◆ Assignment ◆
Look through the entries that follow and return each line that has the string "computer".

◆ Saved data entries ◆
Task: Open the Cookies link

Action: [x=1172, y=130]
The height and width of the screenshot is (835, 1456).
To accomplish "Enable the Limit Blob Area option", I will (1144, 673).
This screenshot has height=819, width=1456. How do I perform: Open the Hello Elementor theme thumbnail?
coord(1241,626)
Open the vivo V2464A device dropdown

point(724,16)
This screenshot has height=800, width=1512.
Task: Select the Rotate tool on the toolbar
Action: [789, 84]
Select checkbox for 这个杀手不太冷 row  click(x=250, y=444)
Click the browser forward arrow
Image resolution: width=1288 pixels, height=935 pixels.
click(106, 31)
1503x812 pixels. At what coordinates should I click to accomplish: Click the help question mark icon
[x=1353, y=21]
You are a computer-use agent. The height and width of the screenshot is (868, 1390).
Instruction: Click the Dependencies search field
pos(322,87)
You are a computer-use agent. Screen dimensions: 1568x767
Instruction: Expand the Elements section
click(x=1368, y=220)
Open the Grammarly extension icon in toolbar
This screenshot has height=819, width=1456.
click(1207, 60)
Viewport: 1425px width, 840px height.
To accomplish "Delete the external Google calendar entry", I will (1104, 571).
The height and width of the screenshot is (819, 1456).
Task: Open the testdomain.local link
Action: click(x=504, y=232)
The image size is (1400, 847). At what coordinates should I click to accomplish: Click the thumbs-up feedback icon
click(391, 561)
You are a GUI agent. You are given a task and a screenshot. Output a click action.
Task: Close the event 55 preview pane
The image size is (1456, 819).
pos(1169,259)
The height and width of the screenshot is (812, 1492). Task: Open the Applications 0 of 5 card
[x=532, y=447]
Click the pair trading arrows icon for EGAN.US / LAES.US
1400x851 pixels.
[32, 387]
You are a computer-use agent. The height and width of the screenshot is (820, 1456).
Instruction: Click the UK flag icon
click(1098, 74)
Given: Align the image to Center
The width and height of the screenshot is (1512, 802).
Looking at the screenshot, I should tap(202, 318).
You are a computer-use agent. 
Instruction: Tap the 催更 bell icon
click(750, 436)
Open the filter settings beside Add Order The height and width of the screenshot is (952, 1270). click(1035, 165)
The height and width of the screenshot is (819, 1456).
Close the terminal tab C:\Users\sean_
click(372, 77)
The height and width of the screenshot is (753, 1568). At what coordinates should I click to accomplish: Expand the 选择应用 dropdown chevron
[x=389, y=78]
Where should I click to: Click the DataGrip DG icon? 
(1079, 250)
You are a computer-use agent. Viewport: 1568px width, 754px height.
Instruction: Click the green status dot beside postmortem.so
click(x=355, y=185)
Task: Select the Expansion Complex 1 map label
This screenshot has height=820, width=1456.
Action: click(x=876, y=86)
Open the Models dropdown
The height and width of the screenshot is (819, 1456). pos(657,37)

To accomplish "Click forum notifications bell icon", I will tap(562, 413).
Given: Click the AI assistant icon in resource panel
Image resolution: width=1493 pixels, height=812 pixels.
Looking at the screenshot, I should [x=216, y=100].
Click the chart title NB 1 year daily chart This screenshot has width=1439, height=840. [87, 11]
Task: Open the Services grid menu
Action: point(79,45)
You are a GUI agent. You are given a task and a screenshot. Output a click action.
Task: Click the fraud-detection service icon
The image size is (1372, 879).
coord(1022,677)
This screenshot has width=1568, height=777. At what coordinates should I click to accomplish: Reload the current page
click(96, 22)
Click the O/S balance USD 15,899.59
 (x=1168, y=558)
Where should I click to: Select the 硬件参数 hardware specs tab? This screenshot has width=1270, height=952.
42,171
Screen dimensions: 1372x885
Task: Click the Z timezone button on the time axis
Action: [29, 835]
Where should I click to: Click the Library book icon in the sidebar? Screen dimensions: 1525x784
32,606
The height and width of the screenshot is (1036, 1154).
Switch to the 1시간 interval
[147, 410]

◆ Worked solution ◆
You are a computer-use agent. The height and width of the screenshot is (868, 1390).
You are a computer-use agent. Screen dimensions: 1568x767
You are a computer-use agent. The height and width of the screenshot is (820, 1456).
You are a computer-use agent. 
You are a computer-use agent. Viewport: 1568px width, 754px height.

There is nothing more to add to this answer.